Men are not entirely immune either, although it may seem like they are. I’ve often looked at balding men with huge, protruding bellies, and wondered how on earth they remain so utterly convinced of their own irresistibility. It’s often said that the pressure placed on women to be impossibly fit and flawless is greater than that placed on men. But on the flipside, do men grapple with these insecurities in private, having no public outlet for them?

It seems we’re perpetuating weight insecurity without knowing it. Once or twice, people have stopped me in the streets, not to ask how I’m faring, but to inform me of how much weight they think I’ve gained, or how tired I look. And the tone! As if it is their job to inform me. Then they walk off, all smug and satisfied with themselves.

This takes me back to one exceptionally harassing morning, when I had arrived at work late and flustered. I had no sooner set down my bag, when a cheerful co-worker decided to volunteer, “Whey girl, how you looking so fat?” I tried my best not to let it bother me any further than I was already bothered. I replied that I must have gained a bit of weight, but that it was all right.

“Serious! But you put on so much!”

He seemed aghast. You’d swear that I’d gained 500 pounds overnight.

I confess that comments like these sometimes affect me. At times, I find myself dressing with the deliberate goal to conceal and disguise, as if my body is something to be ashamed of. I’ve never thought of myself as being insecure, but then again, it shows, and disturbingly so, how self-perception can be corroded.

I’m sure you know someone, a smart, attractive, capable someone at that, who has been known to rub his or her hands together in malicious pleasure upon seeing an old schoolmate who has ‘let deyself go’… or someone who has fallen into the horrific habit of asking, “Am I as big as him or her?” at the mall or the beach. Cringe-inducing stuff.

Why is it, I wonder, that being comfortable with yourself is not enough? Why is it so easy to pinch a young girl’s arm and make joking assumptions about how much she eats?

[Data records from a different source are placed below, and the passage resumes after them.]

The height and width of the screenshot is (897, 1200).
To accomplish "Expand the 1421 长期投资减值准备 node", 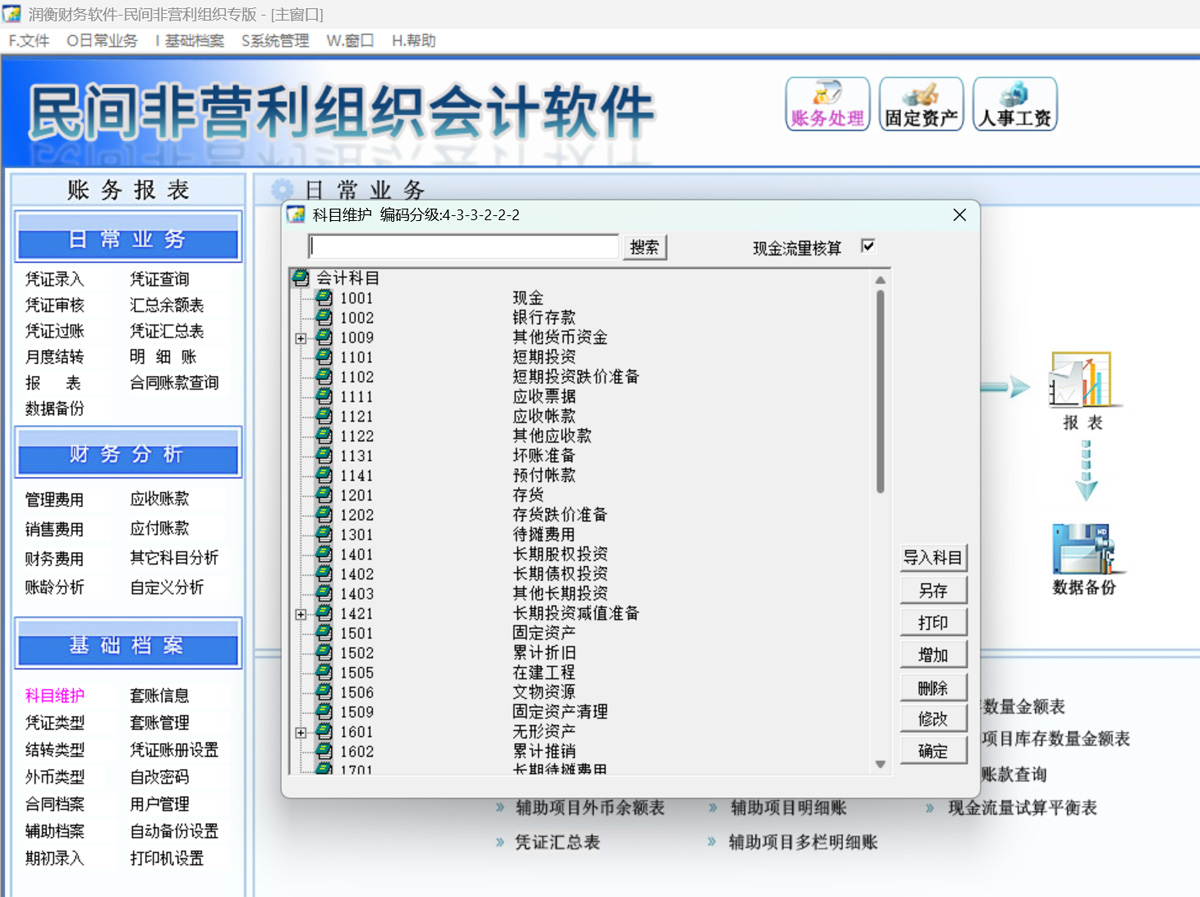I will (301, 614).
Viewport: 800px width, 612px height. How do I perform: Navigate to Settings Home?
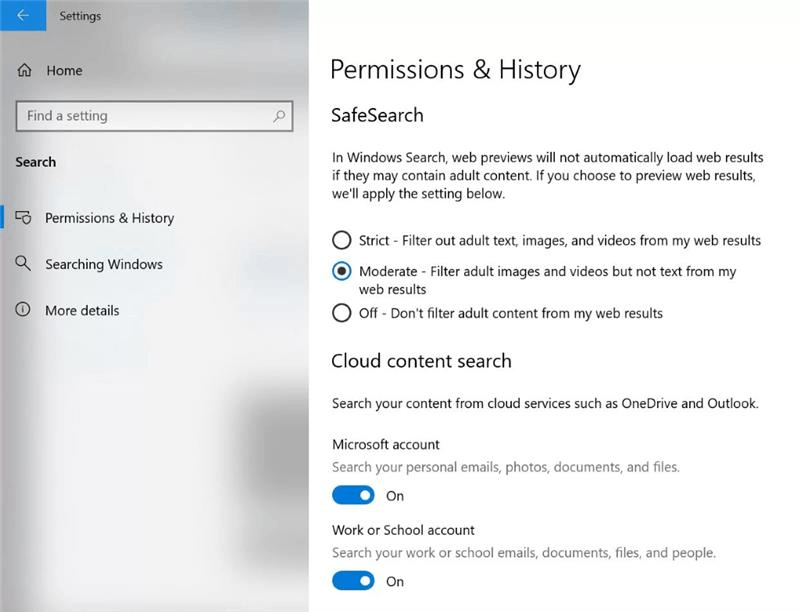[63, 70]
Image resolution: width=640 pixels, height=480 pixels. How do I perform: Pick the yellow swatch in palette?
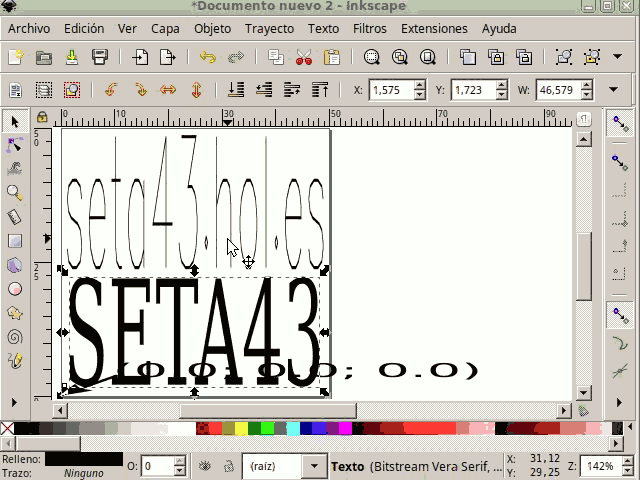click(239, 429)
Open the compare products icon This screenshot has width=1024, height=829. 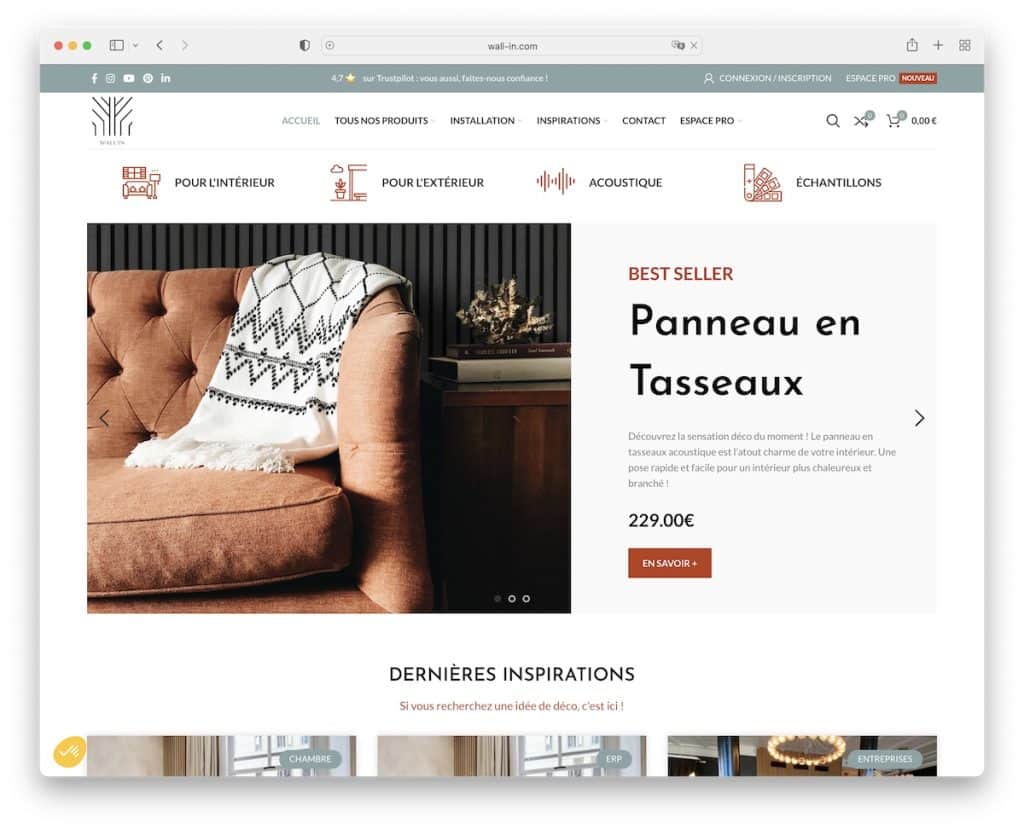point(862,120)
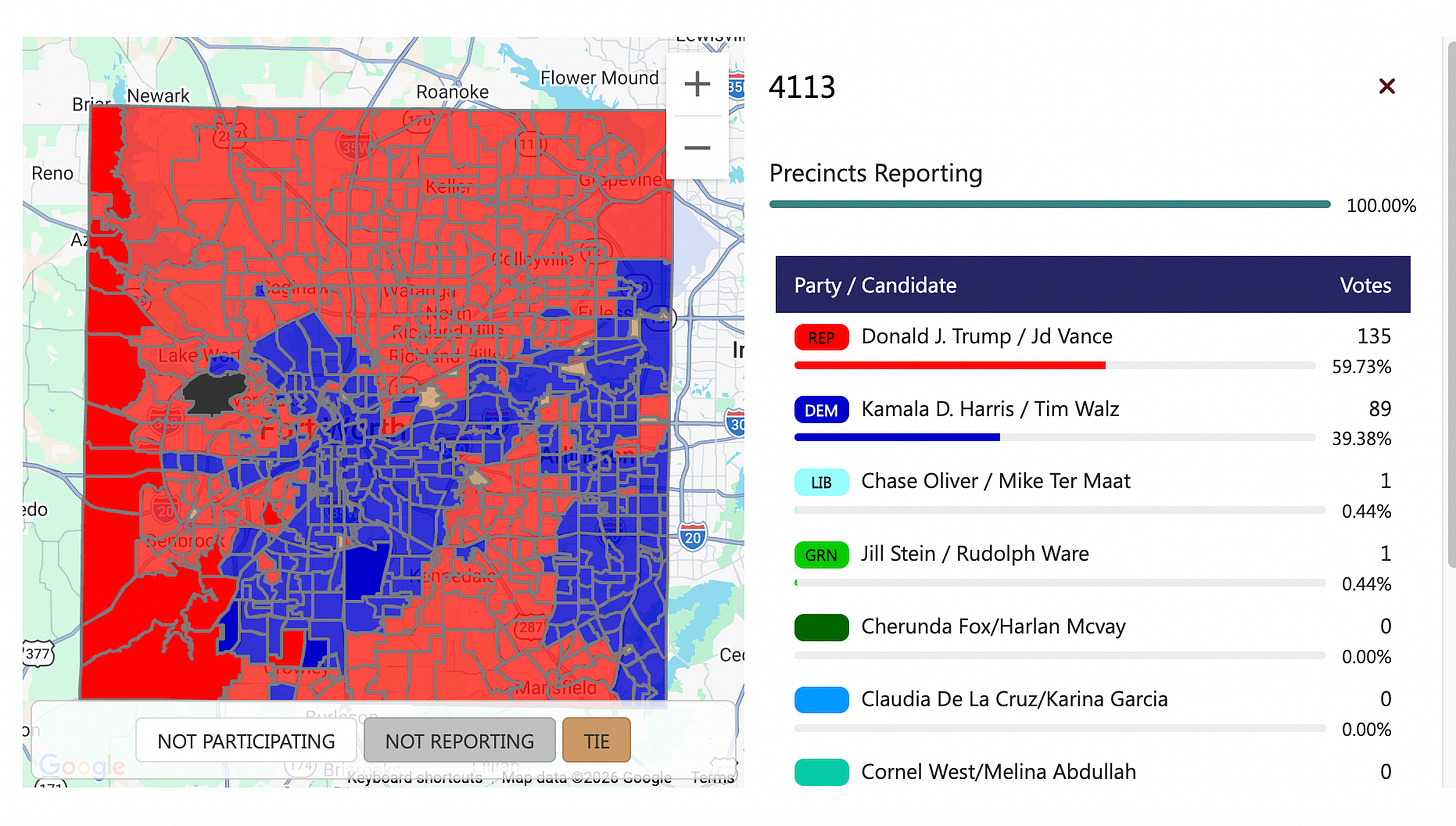
Task: Click the light blue swatch beside Claudia De La Cruz
Action: [821, 699]
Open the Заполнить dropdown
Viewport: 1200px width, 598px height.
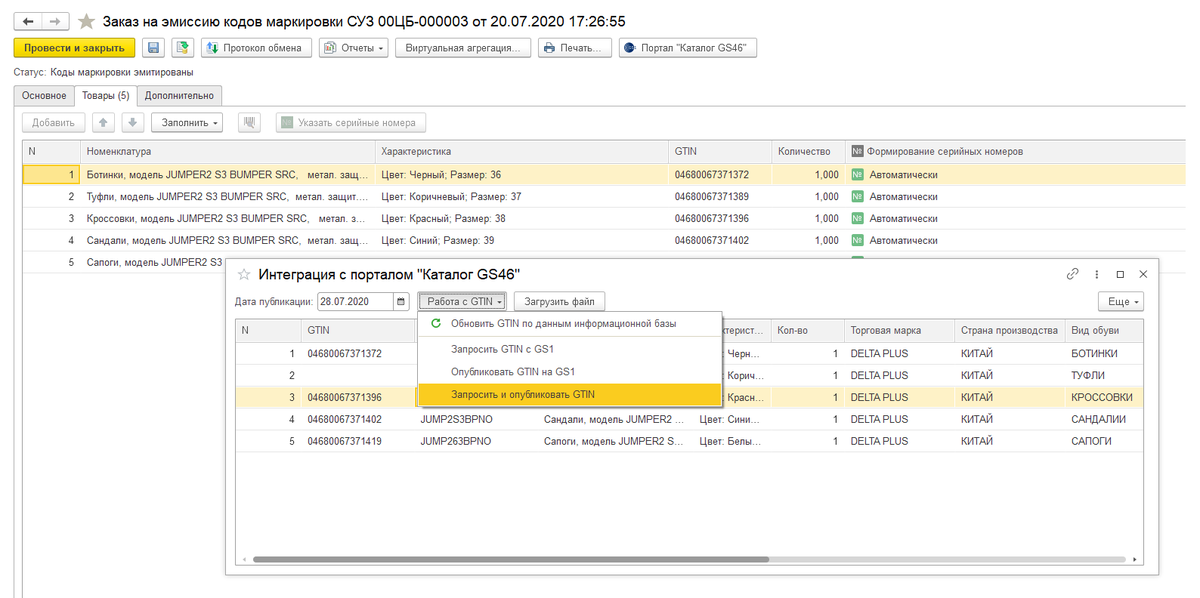click(x=187, y=123)

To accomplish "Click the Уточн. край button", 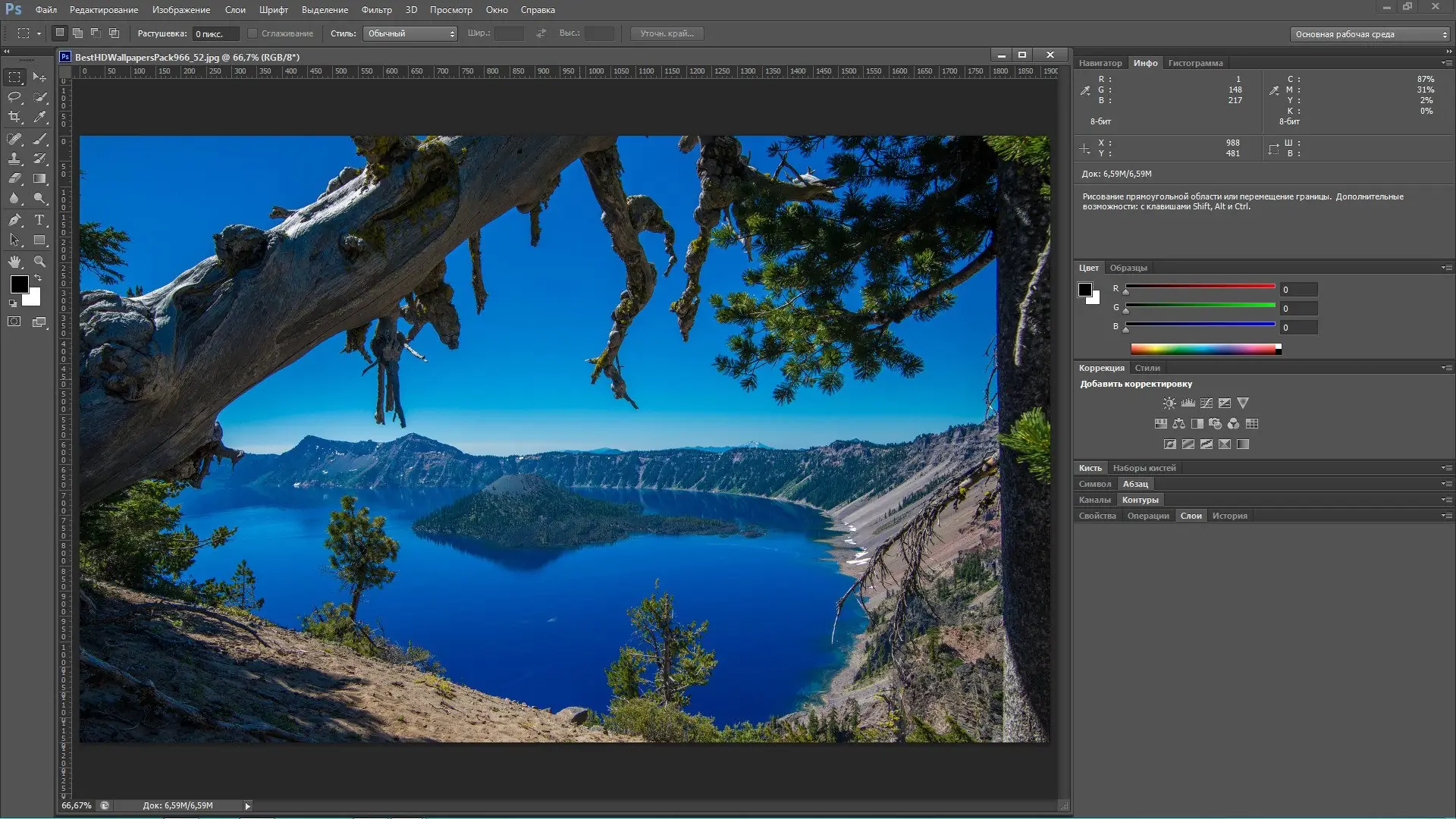I will pos(667,33).
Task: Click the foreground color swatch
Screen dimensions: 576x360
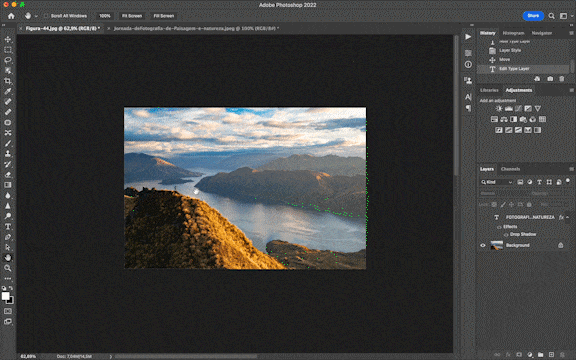Action: pos(5,296)
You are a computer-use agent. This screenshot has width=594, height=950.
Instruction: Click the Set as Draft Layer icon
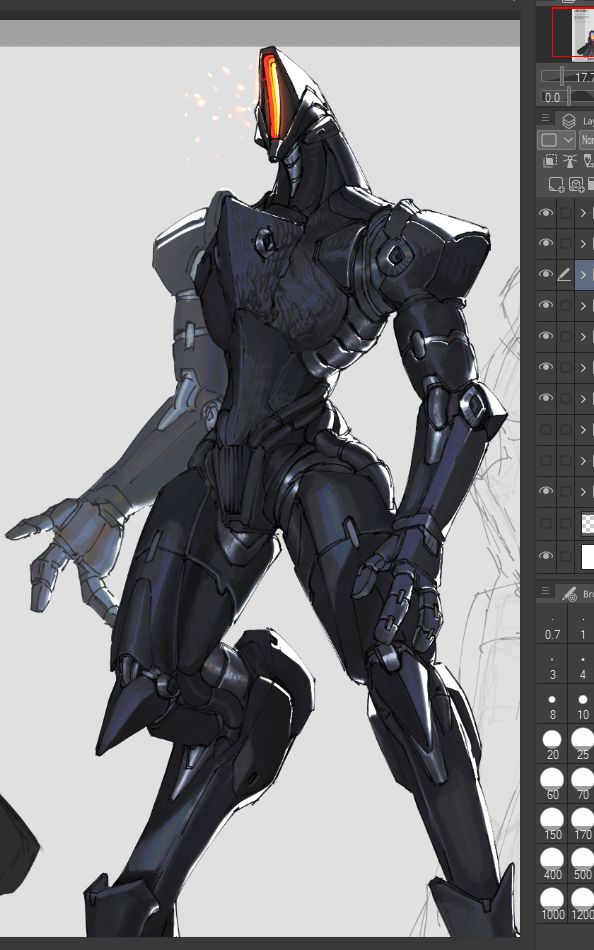(588, 161)
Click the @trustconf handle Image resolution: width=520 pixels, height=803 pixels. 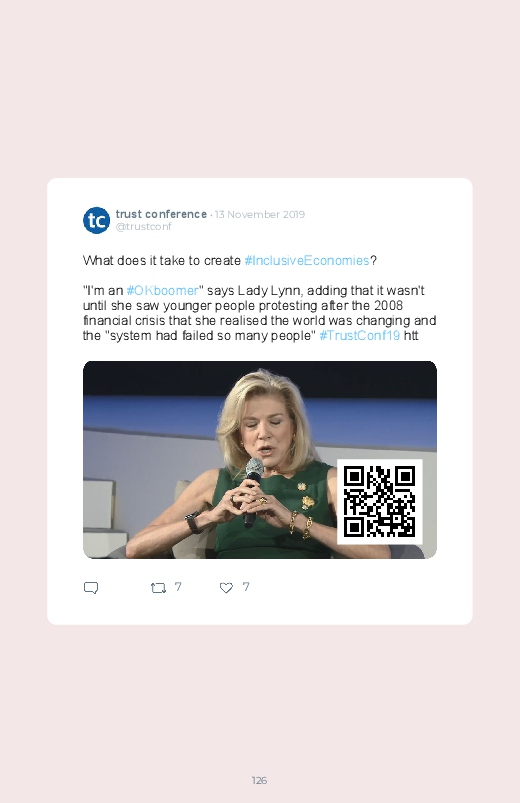pyautogui.click(x=143, y=226)

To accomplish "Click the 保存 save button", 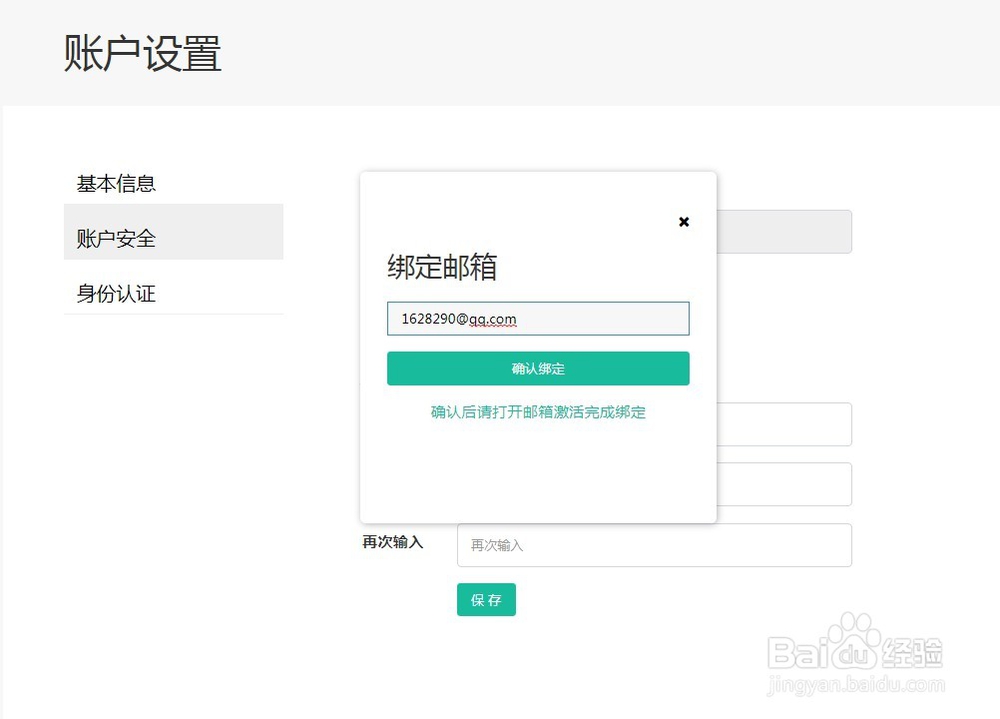I will tap(486, 599).
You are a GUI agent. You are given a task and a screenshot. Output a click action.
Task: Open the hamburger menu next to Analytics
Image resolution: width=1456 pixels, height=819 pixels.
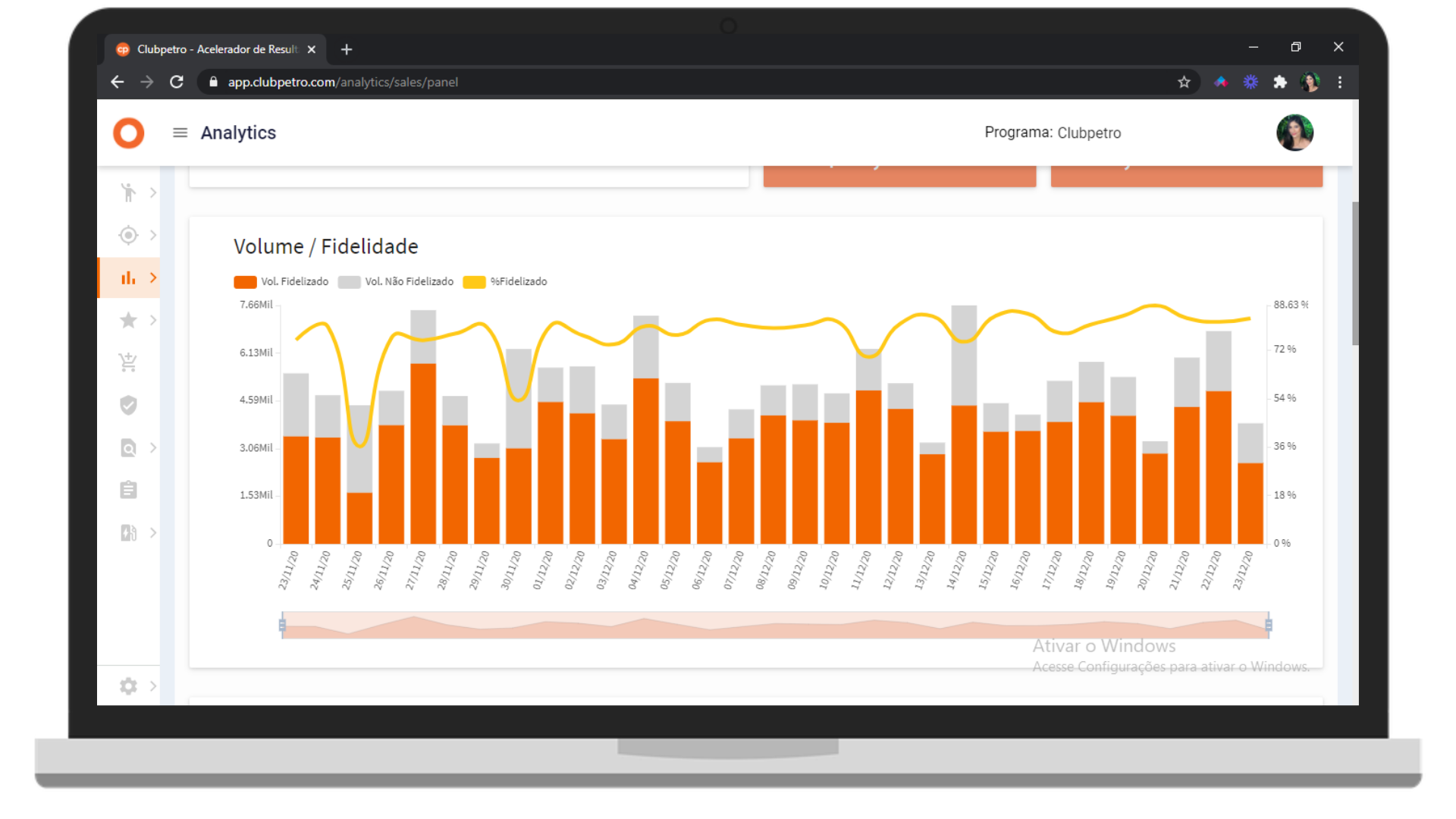[180, 133]
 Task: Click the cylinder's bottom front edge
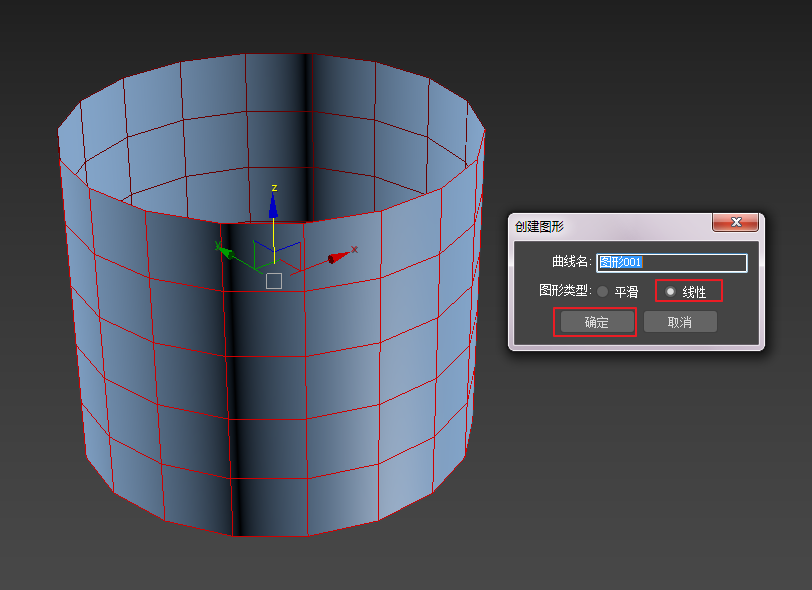[x=270, y=535]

The next time someone is boldface enough to tell you about your weight, go ahead and say something witty and unexpected, like “I know… is just more sexiness”, or “I look good, ent?”

The real challenge, though, is really meaning it. It’s easy to deflect a comment with quick wit, but being satisfied with your body goes far deeper. There’ll always be the trendy outfit that doesn’t look quite right, or the person you want to look perfect for. I think I look fine, but to be quite honest, I wouldn’t refuse a flat belly, and I can’t think of anyone who would.  Perhaps it starts with simply loving yourself as you are, acknowledging your insecurities, and the rest just may follow.

 

About Danielle Boodoo- Fortuné
Danielle Boodoo-Fortuné is a writer and artist. Her work has been featured in publications such as Bim: Arts for the 21st Century, The Caribbean Writer, Tongues of the Ocean and Anthurium: A Caribbean Studies Journal. Check out her blog at danielleboodoofortune.blogspot.com.